Friday, August 1, 2014

Antidisestablishmentofvegetarianism

I was drinking my morning coffee. Ray was standing on the back patio 'looking' through the sliding glass door, his major award clasped in his mouth.
First casualty
As I watched, he turned and walked away. A pancake slipped through the torn corner of the box and flapjacked onto the stone, a small morsel of it breaking off and landing a foot away. This is it, I thought, the end of the blueberry pancakes. I got off the couch and grabbed my camera to record the event.
Second casualty

Ray put down the box and interestedly sniffed the fallen treat but left it. Once again he picked up his box losing the cellophane wrapping in the process. Ray continued on into the backyard; a second treat fell from the box landing on the brick path.

Ray took a few more steps, put down the box again, and returned to the fallen treat. He crunched it in two, leaving the remnants, then returned to his box and carried it around a bit more, looking over his shoulder inviting me to chase him. I declined, waiting to see the fate of his prize.

The end is near
Ray proceeded to the grass and laid down with his major award taking a moment to say goodbye. He stood and picked up the pancake casket one last time. The box, having had a good, long run, gave way. Ray nosed through the treats uncertainly.

What do you think? One last go-round?
Deciding to start with a smaller taste, Ray returned to the morsel that had broken off from the first dropped pancake.

I'm going to miss this
Using his teeth so that it didn't touch his lips, Ray picked up the crumb that was barely big enough for a Who's mouse, and made a big show of eating it, putting it in the corner of his mouth and chewing it like a B-movie gangster's moll chews gum. Finding it somewhat palatable, Ray returned to the exploded box and picked up one of the treats.

Again making a big show, Ray flapped his head while crunching through the delicacy. Crumbs dribbled from his mouth. Well-knowing Ray's antipathy for anything even remotely vegetal, I knew that if I took all those crumbs, I could reassemble the crumbled pancake in toto.

The box remained, as left, for the rest of the day.

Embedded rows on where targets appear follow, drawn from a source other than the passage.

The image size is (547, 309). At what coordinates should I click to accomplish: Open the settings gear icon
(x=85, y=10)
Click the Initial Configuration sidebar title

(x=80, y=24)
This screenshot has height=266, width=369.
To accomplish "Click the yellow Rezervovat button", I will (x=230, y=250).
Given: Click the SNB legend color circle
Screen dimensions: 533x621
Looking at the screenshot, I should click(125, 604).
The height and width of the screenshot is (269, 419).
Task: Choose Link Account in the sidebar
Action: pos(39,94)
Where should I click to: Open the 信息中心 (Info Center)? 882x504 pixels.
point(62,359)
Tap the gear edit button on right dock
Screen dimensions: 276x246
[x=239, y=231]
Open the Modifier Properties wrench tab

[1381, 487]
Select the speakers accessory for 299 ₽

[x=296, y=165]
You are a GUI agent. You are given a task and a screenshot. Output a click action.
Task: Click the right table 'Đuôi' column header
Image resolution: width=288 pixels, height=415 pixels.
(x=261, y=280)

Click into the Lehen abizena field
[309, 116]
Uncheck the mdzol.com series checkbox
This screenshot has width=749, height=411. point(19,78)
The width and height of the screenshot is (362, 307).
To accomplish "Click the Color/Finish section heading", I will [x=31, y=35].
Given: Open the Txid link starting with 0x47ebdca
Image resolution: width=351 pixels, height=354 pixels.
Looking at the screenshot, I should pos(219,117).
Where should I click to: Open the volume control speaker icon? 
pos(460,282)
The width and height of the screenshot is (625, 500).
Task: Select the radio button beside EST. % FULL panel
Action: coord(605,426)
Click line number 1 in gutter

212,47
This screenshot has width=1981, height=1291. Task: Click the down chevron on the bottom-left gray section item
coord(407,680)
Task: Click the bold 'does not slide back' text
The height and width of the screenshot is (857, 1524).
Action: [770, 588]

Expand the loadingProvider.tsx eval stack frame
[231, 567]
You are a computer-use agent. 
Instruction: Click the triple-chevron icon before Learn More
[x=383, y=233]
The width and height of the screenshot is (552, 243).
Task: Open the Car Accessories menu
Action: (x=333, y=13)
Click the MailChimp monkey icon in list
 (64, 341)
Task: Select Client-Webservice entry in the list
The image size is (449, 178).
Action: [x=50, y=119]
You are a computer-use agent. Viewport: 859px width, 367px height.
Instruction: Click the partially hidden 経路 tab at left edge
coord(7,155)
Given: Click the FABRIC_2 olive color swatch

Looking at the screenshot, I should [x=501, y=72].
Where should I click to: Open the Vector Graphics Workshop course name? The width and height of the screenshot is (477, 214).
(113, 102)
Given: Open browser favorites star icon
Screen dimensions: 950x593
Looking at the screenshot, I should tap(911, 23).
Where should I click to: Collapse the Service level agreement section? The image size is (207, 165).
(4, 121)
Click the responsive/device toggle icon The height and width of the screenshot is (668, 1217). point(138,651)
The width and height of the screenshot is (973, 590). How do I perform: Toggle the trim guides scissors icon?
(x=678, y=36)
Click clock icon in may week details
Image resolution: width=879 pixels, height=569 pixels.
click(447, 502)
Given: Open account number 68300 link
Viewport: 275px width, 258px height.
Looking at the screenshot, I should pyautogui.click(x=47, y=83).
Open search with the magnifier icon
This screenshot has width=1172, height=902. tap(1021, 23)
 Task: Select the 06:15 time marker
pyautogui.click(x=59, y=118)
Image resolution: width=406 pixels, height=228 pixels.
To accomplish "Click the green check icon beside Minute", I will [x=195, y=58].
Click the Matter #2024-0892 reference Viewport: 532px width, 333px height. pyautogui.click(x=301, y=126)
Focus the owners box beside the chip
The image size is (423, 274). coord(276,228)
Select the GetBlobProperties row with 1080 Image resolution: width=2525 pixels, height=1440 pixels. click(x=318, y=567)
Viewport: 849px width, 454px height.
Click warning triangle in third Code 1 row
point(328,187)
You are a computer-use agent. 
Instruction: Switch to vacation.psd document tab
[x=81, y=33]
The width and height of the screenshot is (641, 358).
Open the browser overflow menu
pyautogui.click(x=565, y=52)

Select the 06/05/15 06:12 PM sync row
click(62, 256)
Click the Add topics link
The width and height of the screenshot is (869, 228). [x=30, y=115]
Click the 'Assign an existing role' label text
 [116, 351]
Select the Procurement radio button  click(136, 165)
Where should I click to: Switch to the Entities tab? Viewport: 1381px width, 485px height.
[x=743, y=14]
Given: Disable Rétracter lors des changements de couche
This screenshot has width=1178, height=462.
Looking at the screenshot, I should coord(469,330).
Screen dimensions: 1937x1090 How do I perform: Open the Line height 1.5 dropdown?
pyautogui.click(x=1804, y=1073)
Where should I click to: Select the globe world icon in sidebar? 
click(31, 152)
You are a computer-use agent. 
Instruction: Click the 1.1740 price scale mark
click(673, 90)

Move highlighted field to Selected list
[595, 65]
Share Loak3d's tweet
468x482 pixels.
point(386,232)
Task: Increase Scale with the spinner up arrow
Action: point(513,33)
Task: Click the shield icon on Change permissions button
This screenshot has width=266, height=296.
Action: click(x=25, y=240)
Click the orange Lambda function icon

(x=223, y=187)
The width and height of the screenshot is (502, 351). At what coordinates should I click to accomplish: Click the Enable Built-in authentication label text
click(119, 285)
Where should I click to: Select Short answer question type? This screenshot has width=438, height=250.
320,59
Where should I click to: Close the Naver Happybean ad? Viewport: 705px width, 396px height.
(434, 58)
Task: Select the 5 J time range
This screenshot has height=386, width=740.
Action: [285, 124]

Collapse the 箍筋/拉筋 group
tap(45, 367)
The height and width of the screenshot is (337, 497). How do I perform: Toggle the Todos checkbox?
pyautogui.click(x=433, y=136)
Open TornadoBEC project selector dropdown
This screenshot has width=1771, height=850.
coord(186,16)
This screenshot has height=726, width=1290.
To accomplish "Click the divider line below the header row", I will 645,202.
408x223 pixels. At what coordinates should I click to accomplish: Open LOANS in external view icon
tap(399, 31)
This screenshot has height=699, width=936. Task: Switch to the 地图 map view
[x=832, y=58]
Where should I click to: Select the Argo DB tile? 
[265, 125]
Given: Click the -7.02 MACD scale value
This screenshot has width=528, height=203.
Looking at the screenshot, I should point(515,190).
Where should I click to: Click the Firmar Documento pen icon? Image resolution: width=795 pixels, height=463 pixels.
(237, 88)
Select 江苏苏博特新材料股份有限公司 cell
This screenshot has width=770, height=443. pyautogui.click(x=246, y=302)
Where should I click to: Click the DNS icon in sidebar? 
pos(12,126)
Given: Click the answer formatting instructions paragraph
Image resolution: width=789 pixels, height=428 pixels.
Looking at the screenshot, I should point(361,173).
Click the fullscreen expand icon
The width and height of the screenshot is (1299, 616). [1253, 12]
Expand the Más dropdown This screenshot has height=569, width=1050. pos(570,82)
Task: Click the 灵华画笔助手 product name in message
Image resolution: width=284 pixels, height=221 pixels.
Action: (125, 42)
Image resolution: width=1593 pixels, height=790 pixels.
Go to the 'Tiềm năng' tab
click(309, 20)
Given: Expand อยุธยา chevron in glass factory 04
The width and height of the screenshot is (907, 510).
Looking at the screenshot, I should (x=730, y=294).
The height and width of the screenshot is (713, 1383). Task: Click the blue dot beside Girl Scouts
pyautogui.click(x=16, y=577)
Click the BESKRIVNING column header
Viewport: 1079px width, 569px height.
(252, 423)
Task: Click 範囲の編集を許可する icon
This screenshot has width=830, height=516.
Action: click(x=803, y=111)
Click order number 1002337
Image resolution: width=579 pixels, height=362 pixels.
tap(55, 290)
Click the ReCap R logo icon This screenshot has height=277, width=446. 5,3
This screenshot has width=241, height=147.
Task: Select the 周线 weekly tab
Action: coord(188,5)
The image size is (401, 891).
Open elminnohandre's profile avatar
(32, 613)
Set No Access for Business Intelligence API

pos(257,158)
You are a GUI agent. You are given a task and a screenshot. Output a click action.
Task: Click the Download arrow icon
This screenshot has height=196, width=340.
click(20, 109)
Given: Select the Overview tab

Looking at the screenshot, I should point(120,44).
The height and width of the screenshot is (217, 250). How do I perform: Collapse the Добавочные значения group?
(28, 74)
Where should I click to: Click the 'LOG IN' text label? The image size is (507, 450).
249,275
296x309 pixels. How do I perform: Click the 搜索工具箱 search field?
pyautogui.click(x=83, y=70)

I just can't figure out what that smell is...
That afternoon, as Ray was communing with his pug neighbor, Dory, I carried a pancake to the fence and dropped it. Quick as a cat's paw, Dory's foot shot under the fence gap and dragged the treat to her. She carried it away before her brother, blind Archie, even knew what was going on.

I called to the the little black bowling ball who slowly rolled his way over. I held a pancake up to the fence in front of Archie's nose. The blind dog sniffed it cautiously, then gingerly took it from my fingers as I slid it between the fence slats.

That's it, I'm going in!
Ray stood next to me, ears deployed in ultra-Dumbo mode. Knowing that his neighbors were enjoying HIS treats made them oh-so-much-more desirable. Ray picked up the last of the pancakes and ate the whole thing, then went to his water dish and drank deeply to get the disgusting taste of fruit out of his mouth.

That night the arrrooooo alarm went off. The next morning all of the crumbs that Ray had crunched and left, were gone.

*I realize the title makes no sense but pretend it does.

(crunch crunch crunch)

ACK, ACK, ACK. OMG it's FRUIT! Are you trying to KILL me?